Five-time Olympic champion Bradley Wiggins has announced his retirement from cycling aged 36.
Wiggins became Britain’s first Tour de France winner in 2012 and bows out with eight Olympic medals, including five golds, and seven world titles, across track and road cycling, to his name.
The 36-year-old said in a statement: “I have been lucky enough to live a dream and fulfil my childhood aspiration of making a living and a career out of the sport I fell in love with at the age of 12. I’ve met my idols and ridden with and alongside the best for 20 years. I have worked with the world’s best coaches and managers who I will always be grateful to for their support.
“What will stick with me forever is the support and love from the public though thick and thin, all as a result of riding a pushbike for a living. 2012 blew my mind and was a gas. Cycling has given me everything and I couldn’t have done it without the support of my wonderful wife Cath and our amazing kids.

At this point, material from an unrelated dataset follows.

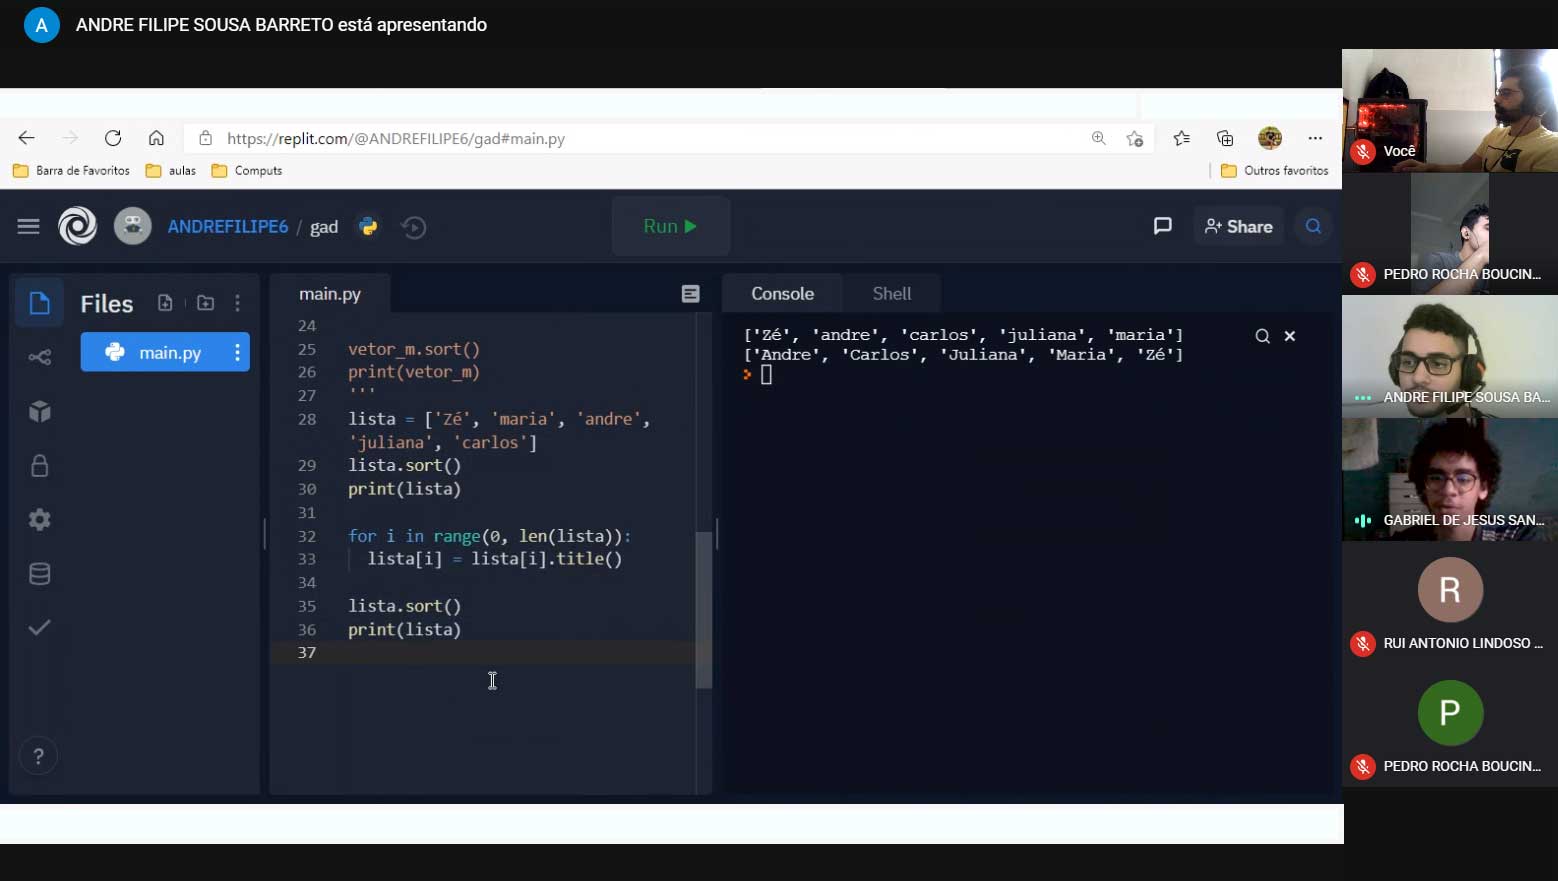Click the Replit logo icon
1558x881 pixels.
click(77, 226)
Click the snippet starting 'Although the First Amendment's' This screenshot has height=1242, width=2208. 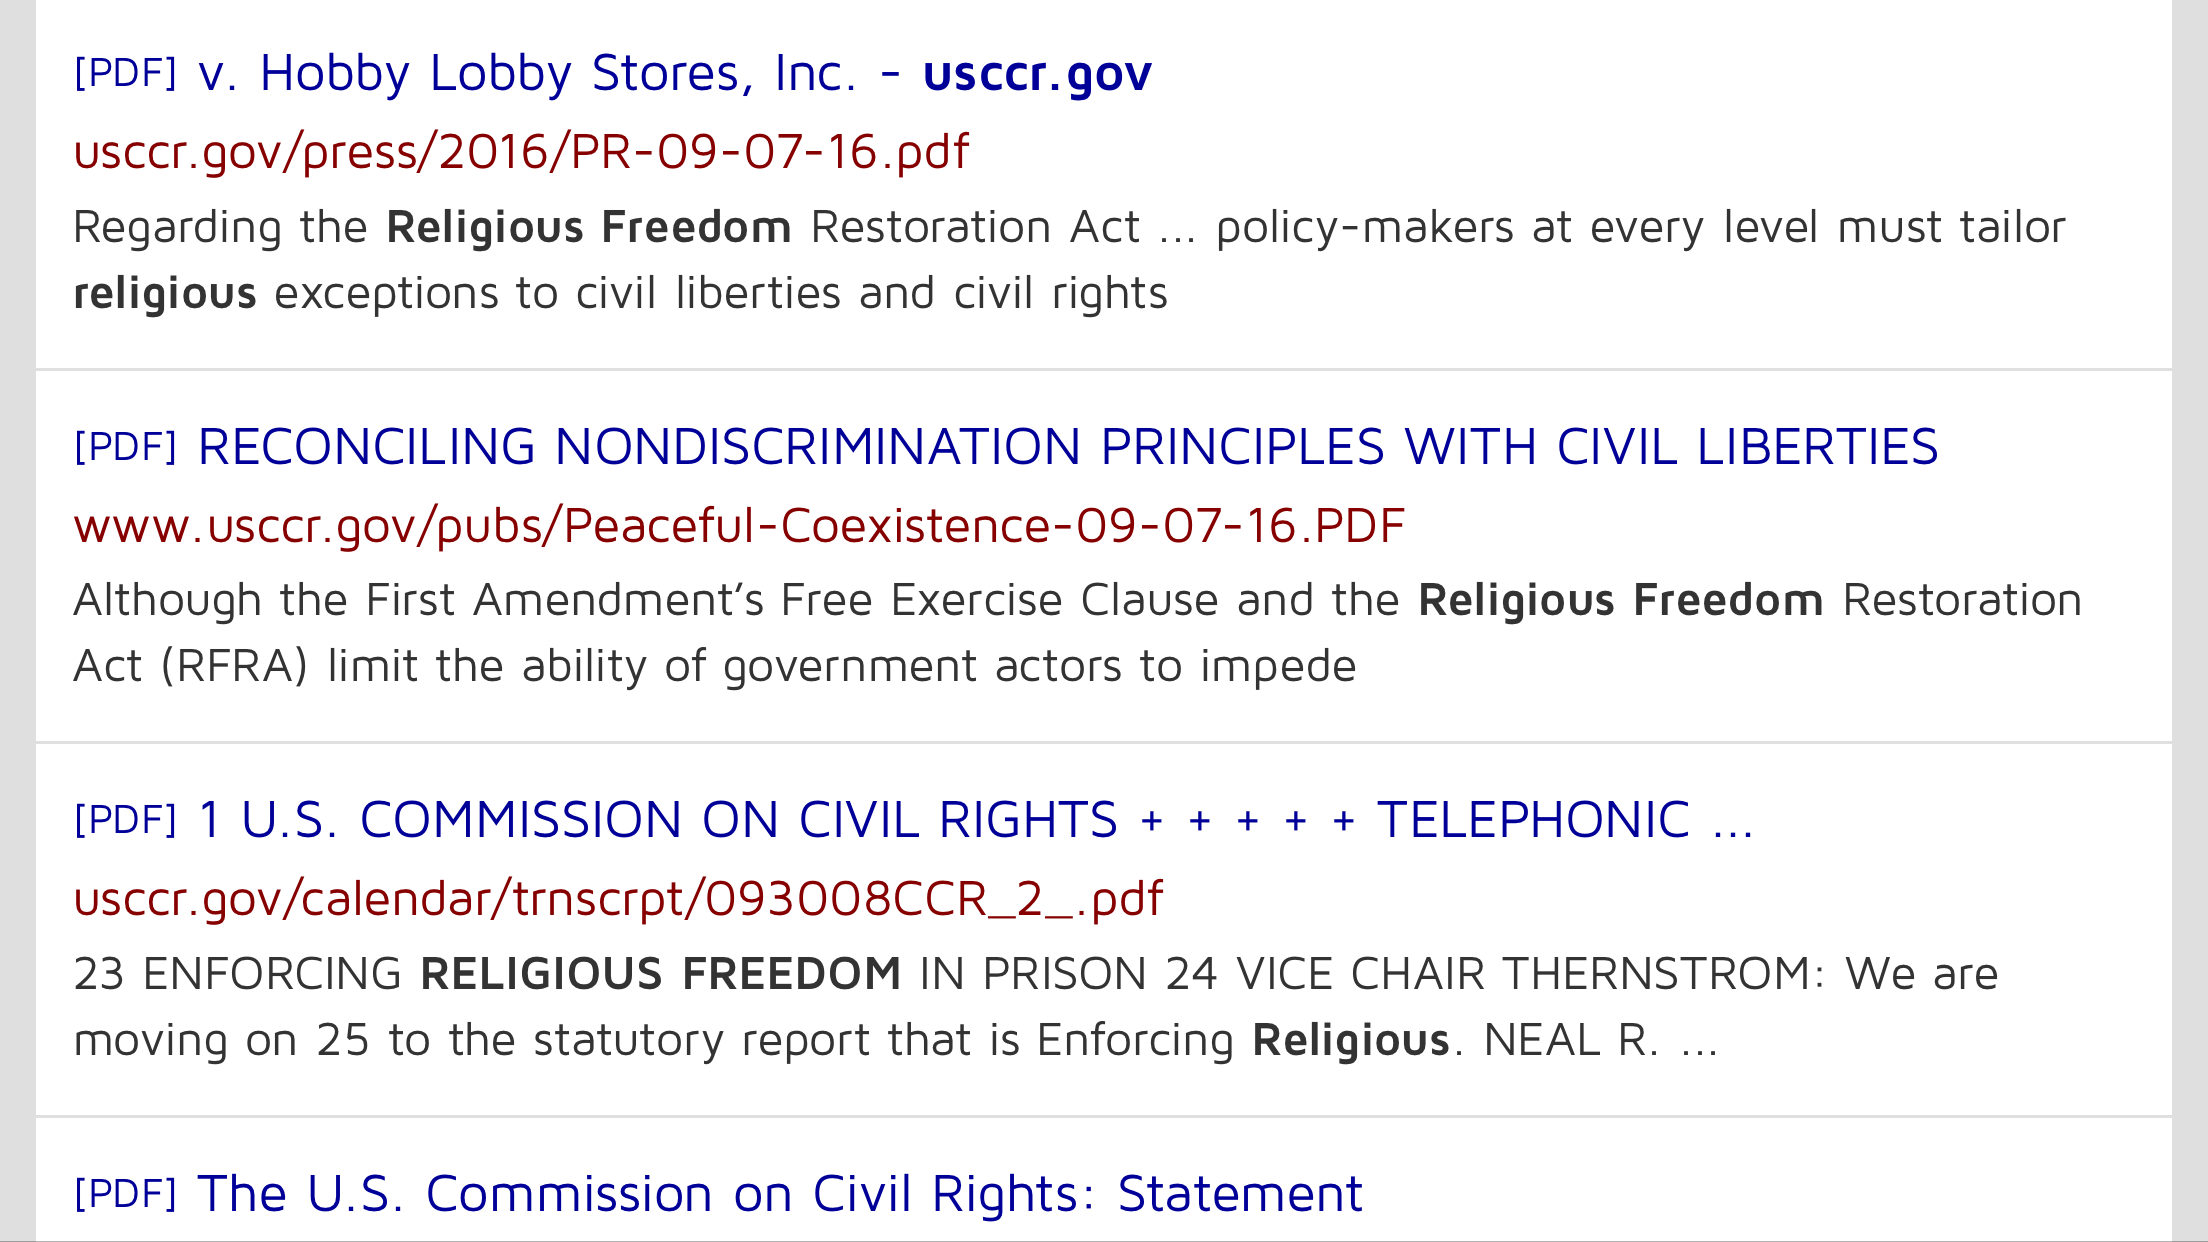pyautogui.click(x=1078, y=633)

“2016 is the end of the road for this chapter, onwards and upwards, “feet on the ground, head in the clouds” kids from Kilburn don’t win Olympic Golds and Tour de Frances’! They do now.”
Earlier this year his medical records were made public after a cyber attack. These showed that he had been granted multiple TUEs exemptions as an asthma sufferer, prompting questions about Wiggins’s openness on the subject.
British media reported that a mystery package had been delivered to Wiggins, which his boss at Sky Dave Brailsford later told Parliament had contained a decongestant.
Wiggins consistently denied any wrongdoing but the episode provided a sour postscript to an astonishing career in which the boy from Kilburn took the high road and never looked back.